About the Cher tour Arlt says, “it’s an amazing process. I love collaborating. I sat down with the creative director of the tour. She showed me the costumes and the set design–there were eight to nine changes. I then flew to Toronto to meet with Cher and talk about it. I thought how she doesn’t have time to change her makeup so it had to be one look that could encompass her. We did face charts and did the look itself. Cher then asked if we could add Swarovski crystals. Of course she could, she’s Cher.”
Arlt talks about how he made red eyeshadow work: “It’s theatrical. It’s an accessory and you go all out. It should be more pink-toned, if it’s too much you’ll look a lab rat. Cher liked that pinky-red.”
The 2020s
In the YouTube video “I tried Cher’s Favorite Shampoo and Conditioner for a Week!” (2022) an influencer goes through recent Cher product plugs.

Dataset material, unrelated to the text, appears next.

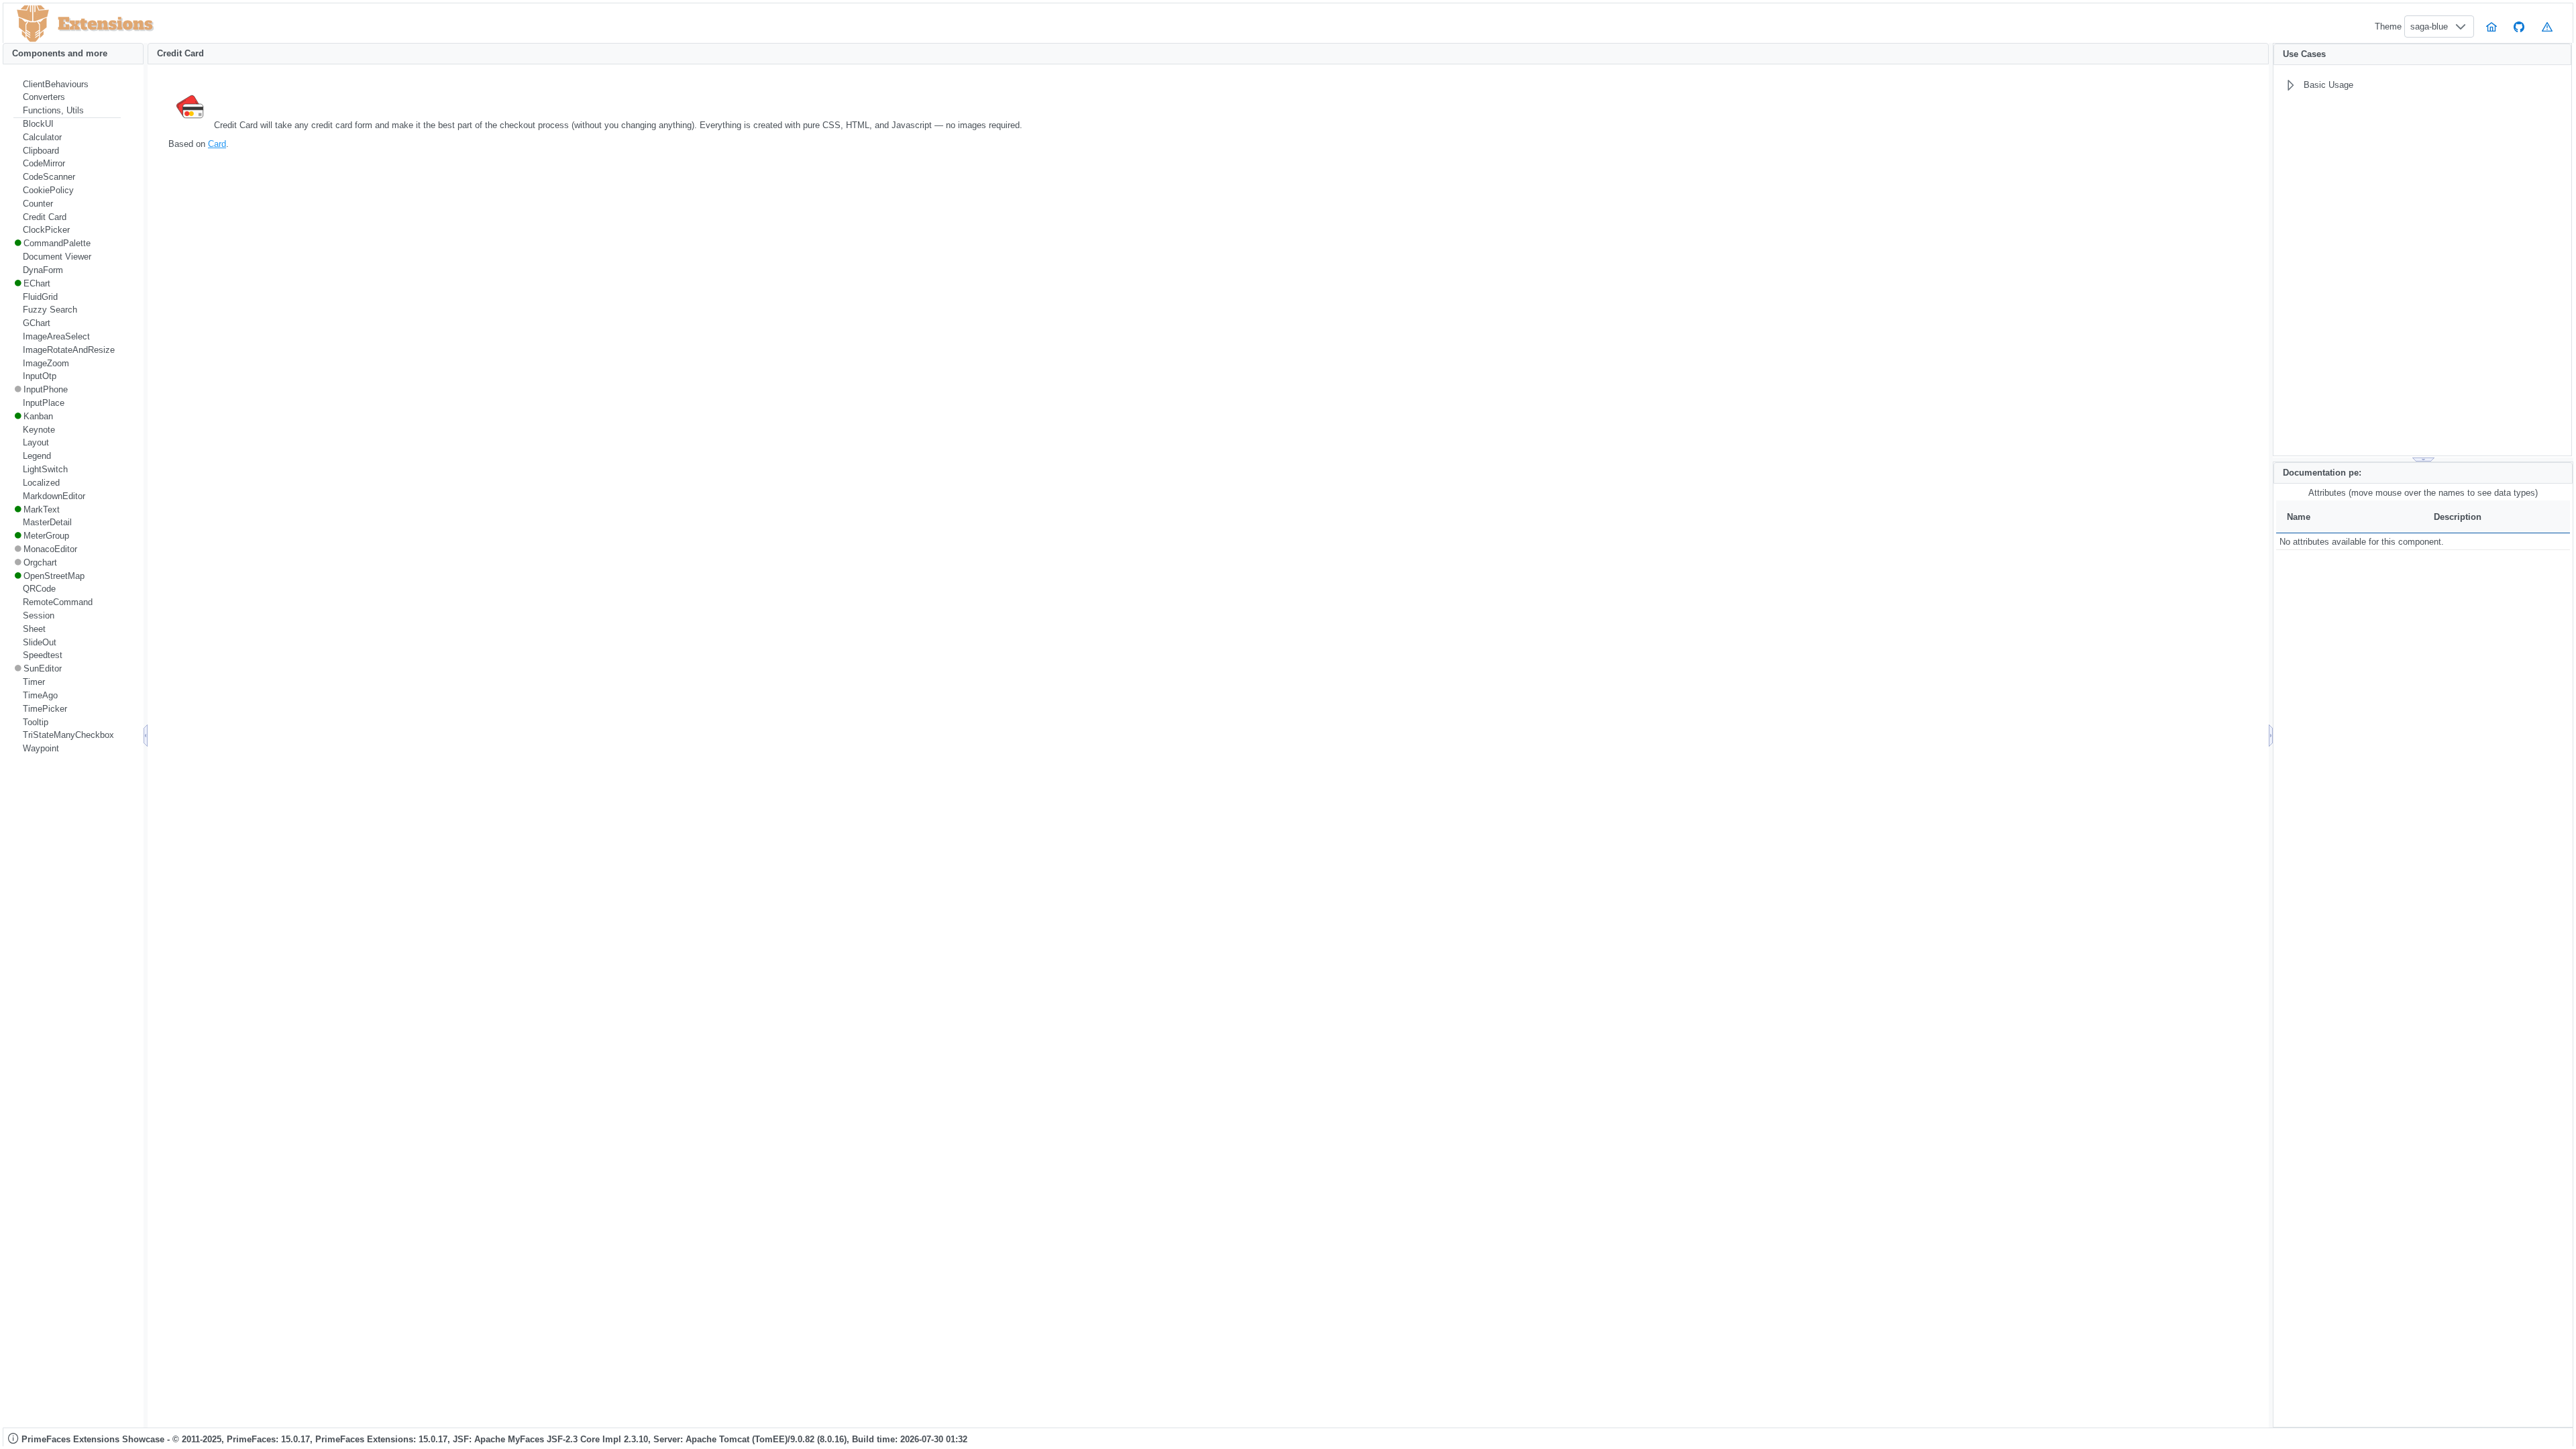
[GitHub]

One is the MAC Brow-Set gel.
From the article in Marie Claire (2023) we get Cher’s Take on the French Manicure Features a Glitzy Detail but also with makeup details: Cher’s glittery eye makeup with neutral eye shadow, her glossy pink lips and fully brushed-up brows.”
In 2024 Cher told BBC Radio 4’s Desert Island Discs that her mother said you only needed an eyelash curler on a deserted island. Cher built on on this when talking to People Magazine in 2026. Here she said her mom said “always have an eyelash curler and lip gloss on hand.”
In the book Style Codes: Cher by Natalie Hammond (2025), style code #7 is to shake-up your makeup. The book talks about how Cher loved to see her mother and her mother’s friends get made up. Hammond talks about Cher’s use of eyeliner of the 1960s that extended past the edges of her eyes and her unadorned lips. Later there were bolder lips, multicolored eyelids, shaded cheekbones, big eyelashes and an arched brow.
Hammond singles out the dark lips on the It’s a Man’s World album cover, the larger-than-life eyes, her metallic pigments lash to brow, the blocks of color for her appearance on 1983s Academy Awards. Cher loves purple, Hammond says, and she says false eyelash sets are less intimidating that individual lashes but they can help you get eyes “volumized to the max” like Cher.